#### EXERCISE DIRECTIONS:
Please copy, exactly as they appear below, the lines from the one containing "Screen dimensions: 591x453" through the one containing "Open Dane Brugler".
************
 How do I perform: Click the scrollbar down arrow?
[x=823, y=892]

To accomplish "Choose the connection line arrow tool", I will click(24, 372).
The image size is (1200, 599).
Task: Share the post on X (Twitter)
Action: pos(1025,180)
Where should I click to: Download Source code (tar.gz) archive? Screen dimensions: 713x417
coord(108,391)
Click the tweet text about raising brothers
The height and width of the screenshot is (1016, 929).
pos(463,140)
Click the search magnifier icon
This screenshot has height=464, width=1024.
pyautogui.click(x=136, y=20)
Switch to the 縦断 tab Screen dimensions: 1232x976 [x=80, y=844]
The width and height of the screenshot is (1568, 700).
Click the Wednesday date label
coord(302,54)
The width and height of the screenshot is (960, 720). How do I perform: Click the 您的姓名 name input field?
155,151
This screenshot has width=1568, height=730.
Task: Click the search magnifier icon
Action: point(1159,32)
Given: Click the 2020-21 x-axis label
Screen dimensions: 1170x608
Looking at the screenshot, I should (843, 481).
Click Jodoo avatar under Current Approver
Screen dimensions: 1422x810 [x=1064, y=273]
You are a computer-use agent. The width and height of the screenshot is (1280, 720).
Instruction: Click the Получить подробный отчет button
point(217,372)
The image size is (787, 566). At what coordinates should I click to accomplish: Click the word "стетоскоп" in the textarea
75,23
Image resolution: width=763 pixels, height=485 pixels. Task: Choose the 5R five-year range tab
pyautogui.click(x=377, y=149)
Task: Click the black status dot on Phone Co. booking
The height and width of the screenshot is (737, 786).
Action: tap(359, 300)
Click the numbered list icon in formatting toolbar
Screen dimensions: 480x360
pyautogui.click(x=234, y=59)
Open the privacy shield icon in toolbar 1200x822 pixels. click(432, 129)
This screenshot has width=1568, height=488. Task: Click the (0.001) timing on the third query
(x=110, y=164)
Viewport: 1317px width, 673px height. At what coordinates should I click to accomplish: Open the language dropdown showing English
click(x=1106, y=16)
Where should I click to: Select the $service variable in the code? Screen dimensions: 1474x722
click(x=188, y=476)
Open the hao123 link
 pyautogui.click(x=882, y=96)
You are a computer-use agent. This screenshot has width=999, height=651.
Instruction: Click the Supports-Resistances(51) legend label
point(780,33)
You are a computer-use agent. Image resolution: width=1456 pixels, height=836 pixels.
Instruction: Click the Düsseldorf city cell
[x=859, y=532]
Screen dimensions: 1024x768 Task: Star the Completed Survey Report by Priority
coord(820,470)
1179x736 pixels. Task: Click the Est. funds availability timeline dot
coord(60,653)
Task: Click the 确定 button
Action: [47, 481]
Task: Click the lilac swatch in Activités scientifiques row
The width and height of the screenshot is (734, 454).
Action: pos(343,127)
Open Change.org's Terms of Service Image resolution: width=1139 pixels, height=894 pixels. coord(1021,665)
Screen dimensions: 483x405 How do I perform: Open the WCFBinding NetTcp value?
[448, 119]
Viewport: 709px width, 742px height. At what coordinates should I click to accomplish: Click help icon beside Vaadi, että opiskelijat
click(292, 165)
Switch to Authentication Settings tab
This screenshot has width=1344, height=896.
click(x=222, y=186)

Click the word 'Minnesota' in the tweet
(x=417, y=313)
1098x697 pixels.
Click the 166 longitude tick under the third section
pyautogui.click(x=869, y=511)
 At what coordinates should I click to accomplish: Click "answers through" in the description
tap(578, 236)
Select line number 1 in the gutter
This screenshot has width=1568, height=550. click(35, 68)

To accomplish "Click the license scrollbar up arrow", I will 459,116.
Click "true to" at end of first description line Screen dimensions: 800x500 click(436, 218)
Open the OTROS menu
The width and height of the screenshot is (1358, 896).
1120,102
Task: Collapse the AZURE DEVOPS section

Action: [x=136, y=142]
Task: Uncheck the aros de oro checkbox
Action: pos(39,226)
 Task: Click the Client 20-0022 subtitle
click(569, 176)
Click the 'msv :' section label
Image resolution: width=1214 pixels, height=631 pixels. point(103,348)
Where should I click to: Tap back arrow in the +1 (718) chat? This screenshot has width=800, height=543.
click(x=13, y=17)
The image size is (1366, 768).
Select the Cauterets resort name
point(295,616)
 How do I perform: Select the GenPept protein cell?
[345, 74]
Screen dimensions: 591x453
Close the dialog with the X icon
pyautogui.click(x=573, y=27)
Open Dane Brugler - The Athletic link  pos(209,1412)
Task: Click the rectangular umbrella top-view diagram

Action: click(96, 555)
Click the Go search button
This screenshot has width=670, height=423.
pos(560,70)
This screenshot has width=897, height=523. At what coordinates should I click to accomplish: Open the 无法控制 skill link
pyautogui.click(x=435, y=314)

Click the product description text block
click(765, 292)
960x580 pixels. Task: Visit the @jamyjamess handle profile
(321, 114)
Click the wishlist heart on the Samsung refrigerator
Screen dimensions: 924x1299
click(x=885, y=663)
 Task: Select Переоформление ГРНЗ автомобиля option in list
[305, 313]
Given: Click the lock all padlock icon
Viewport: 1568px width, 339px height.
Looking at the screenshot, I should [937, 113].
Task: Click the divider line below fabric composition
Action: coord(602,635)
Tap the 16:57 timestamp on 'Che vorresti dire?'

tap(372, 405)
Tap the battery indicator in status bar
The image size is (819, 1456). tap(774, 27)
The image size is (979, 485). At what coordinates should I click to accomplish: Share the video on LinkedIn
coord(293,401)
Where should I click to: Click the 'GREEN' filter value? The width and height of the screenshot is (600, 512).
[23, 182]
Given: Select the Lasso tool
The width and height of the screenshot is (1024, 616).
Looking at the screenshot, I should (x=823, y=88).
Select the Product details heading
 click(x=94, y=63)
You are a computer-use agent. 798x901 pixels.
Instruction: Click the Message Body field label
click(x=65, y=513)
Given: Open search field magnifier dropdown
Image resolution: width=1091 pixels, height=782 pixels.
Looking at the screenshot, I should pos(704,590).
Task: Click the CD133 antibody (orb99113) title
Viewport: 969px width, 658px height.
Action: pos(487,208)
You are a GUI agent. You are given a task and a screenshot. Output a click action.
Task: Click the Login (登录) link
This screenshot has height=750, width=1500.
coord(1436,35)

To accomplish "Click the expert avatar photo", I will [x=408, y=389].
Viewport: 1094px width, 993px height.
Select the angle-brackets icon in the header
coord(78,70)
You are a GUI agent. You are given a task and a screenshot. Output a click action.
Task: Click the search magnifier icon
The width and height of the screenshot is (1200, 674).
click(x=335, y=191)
************
#### TASK SOLUTION:
Screen dimensions: 591x453
Close the dialog with the X icon
pyautogui.click(x=573, y=27)
Open Dane Brugler - The Athletic link  pos(209,1412)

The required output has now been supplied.